Hier im Asteria wird die Elektronik regelrecht in Zonen genutzt. Am Meer, auf den Liegewiesen und am Pool ist der Nintendo DS Zuhause. Das Gerät ist anscheinend doch noch sehr verbreitet und hat den Kampf gegen den iPod Touch noch lange nicht verloren. Fakt ist, dass es Dutzende, wenn nicht gar weit über hundert DS-Geräte gibt, die hier zeitgleich zum Einsatz kommen. Kein Wunder, dass es auf den Märkten in Side und Belek denn vor allem DS-Raubkopien zu kaufen gibt. Der neueste Trend sind DS-Module, die mit hauchdünnen Speicherkarten aufgewertet werden und dann 301 Raubkopien auf einmal speichern. Solche Raubkopie-Bomben mit allen aktuellen Titeln kosten hier auf den Märkten um die 35 Euro.

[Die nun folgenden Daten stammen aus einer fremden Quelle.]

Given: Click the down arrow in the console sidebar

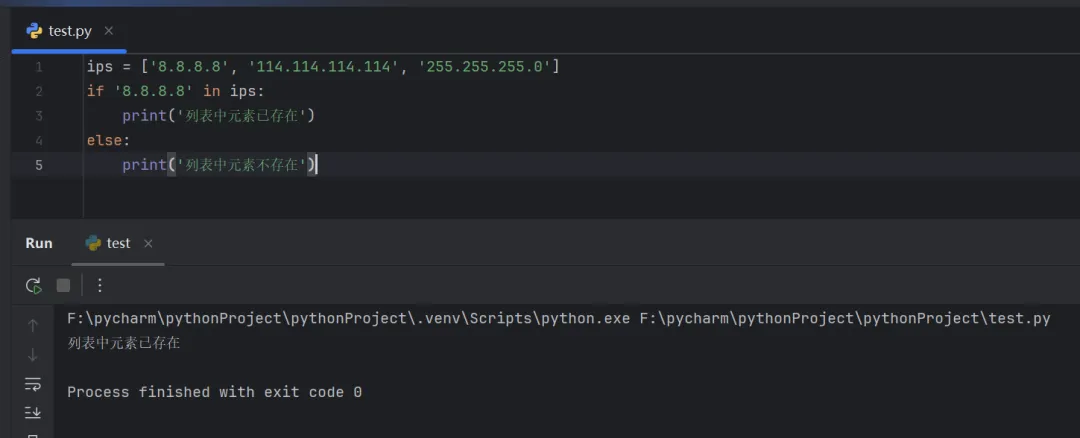Looking at the screenshot, I should tap(33, 354).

An der Pool-Bar regiert das iPhone

Kommt man im Asteria in den höher gelegenen Bereich der Pool-Bar, so verschwinden die Nintendos urplötzlich. Hier sitzen die Erwachsenen, die mit dem Handy telefonieren - ungeachtet der teuren Auslands-Gebühren. Neben vielen 08/15-Geräten sind hier doch schon etliche iPhones zu sehen, allerdings ausschließlich Geräte der 3. Generation. Ein iPhone 4 ist mir jedenfalls nicht untergekommen. Auf jeden Fall fällt auf, dass immer irgendjemand am Telefonieren ist. Hat das schnelle Telefonat aus dem Urlaub die Postkarte ersetzt? Während am hoteleigenen Kiosk die neue "Bild" immer sofort ausverkauft ist, tut sich im Postkartenständer wenig.

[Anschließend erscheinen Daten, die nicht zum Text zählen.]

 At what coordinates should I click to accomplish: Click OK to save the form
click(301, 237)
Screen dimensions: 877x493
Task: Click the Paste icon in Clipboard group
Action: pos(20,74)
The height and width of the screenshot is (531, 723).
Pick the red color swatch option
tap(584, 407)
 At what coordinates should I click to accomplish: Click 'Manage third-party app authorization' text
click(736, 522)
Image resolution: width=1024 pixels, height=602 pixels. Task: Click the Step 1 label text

Die Lobby - der Lebensraum für Notebooks

Ganz "oben" im Hotelgelände ist die Lobby mit dem kostenlosen Wlan. Hier finden sich vor allem nachts die Gäste ein, die E-Mails checken möchten oder noch etwas arbeiten müssen. Es ist erstaunlich, wie vielseitig das Rechneraufgebot an den etwa zehn Tischchen ist, die hier zum Arbeiten zur Verfügung stehen. Es gibt Note- und Netbooks, ein paar Macs und bemerkenswerterweise gleich mehrere iPads. Das iPad scheint als Reisebegleiter ideal. Auf dem Flug kann man Filme schauen und im Hotel die E-Mails und die Online-Zeitungen lesen. Während ich gebückt über meinem Notebook hänge, sitzen die iPad-Besitzer ganz entspannt auf ihren Stühlen.

Ach ja: Eine einzige Playstation Portable habe ich in zwei Wochen gesehen. Dieses mobile Gerät kann sich anscheinend nicht flächendeckend durchsetzen.